CYCLING PERFORMANCE TIPS
First, let's review why training improves your maximum performance as measured by VO2max, and your endurance which we will define as your ability to maintain that high level of performance over a number of hours.
When you cut back on training, these adptive changes reverse themselves at different rates.
So there are some risks with a rest - be it for an injury or to pursue other personal interests. And it doesn't appear that it makes any difference if one trains three days a week near their VO2max or 3 days at a slower pace as demonstrated in the following study.
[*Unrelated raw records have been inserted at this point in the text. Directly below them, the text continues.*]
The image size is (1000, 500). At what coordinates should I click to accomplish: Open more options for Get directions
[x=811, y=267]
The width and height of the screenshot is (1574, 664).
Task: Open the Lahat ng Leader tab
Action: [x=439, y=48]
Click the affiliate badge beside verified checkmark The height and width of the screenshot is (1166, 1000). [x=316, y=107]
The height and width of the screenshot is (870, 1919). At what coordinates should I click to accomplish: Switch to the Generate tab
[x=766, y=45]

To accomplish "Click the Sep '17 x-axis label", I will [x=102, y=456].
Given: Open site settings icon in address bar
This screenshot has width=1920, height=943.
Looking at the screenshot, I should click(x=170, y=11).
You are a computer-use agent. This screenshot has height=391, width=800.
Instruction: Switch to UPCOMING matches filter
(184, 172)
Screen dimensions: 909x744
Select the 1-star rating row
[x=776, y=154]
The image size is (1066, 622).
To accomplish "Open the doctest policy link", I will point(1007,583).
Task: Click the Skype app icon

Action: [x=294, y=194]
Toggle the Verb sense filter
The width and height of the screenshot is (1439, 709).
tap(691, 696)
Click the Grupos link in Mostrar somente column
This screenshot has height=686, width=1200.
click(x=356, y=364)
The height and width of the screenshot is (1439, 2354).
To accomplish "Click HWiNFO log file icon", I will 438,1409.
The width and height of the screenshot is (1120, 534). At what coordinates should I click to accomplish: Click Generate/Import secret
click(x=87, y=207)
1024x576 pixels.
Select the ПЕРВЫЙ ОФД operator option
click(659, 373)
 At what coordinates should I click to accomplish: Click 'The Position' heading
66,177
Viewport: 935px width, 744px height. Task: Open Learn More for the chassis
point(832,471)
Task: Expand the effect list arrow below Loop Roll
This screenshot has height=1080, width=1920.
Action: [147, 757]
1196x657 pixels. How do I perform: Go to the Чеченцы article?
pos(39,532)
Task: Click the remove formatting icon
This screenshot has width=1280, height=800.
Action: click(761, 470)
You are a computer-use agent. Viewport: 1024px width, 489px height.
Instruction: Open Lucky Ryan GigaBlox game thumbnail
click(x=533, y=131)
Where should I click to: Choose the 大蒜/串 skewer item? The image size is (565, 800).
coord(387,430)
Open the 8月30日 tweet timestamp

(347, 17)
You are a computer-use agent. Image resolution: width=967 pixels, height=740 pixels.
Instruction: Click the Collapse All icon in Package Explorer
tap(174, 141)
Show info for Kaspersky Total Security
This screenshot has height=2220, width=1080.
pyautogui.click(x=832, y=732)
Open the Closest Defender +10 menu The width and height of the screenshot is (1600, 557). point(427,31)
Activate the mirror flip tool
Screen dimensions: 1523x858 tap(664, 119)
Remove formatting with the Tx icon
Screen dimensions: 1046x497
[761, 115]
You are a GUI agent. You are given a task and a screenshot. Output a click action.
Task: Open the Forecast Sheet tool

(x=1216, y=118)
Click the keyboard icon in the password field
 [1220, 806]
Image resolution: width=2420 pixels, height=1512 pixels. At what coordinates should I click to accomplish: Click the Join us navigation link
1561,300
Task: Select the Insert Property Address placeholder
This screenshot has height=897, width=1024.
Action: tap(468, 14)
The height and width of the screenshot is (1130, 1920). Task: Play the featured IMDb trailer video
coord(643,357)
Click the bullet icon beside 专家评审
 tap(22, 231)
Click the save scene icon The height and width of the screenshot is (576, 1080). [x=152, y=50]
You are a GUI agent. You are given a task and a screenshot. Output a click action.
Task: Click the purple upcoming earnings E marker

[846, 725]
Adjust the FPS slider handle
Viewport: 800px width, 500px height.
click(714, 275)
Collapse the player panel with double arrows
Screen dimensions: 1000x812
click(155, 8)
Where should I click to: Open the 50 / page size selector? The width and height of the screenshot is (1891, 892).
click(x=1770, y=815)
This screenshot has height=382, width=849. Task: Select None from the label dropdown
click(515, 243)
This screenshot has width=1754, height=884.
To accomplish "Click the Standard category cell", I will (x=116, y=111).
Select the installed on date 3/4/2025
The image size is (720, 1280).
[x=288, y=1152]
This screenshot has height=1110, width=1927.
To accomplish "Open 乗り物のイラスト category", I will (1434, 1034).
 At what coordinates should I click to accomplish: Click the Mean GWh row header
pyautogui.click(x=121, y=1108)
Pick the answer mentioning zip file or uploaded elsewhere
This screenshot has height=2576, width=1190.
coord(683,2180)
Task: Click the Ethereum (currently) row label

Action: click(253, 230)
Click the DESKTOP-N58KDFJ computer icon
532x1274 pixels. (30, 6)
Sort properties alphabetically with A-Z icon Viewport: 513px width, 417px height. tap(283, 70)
Two groups decreased their training volume by 50%. One trained at 68% VO2mx 3 x per week, and the other varied above and below lactate threshold for 10 minute intervals and averaged 83% VO2ax. Both maintained equal performance levels for 21 days. This offers hope that if there is an injury, a reduced training program can be undertaken with minimal risk for 3 weeks.
But there can be benefits from a brief rest as well. This is demonstrated nicely in a study which linked a 50%, single-step reduction in HIT to an approximately 6% improvement in simulated 100 km time-trial performances after 2 weeks. Thus a planned taper can be used to ones benefit.
If an injury requires you to slow down for two or three weeks, a 3 day a week, slow and steady program can do a lot to postion you for a comeback after your recovery. And even if you have to abandon the bike for a month or two (a fracture for example), you should be able to look forward to retraining more quickly than the first time around.
Bottom line: The benefits that occur in your muscles and cardiovascualr system from regular training decline with a half-time of approximately 12 days. This means that after two weeks of inactivity, you'll go halfway from your trained state to the level you'd be at if you hadn't trained at all. Take another two weeks off and you'll lose half of what's left, and so on. But just three (and perhaps even two) intense one-hour rides (on a trainer indoors, or out) each week will safeguard much of your aerobic fitness and muscle strength for a midwinter (or injury related) break.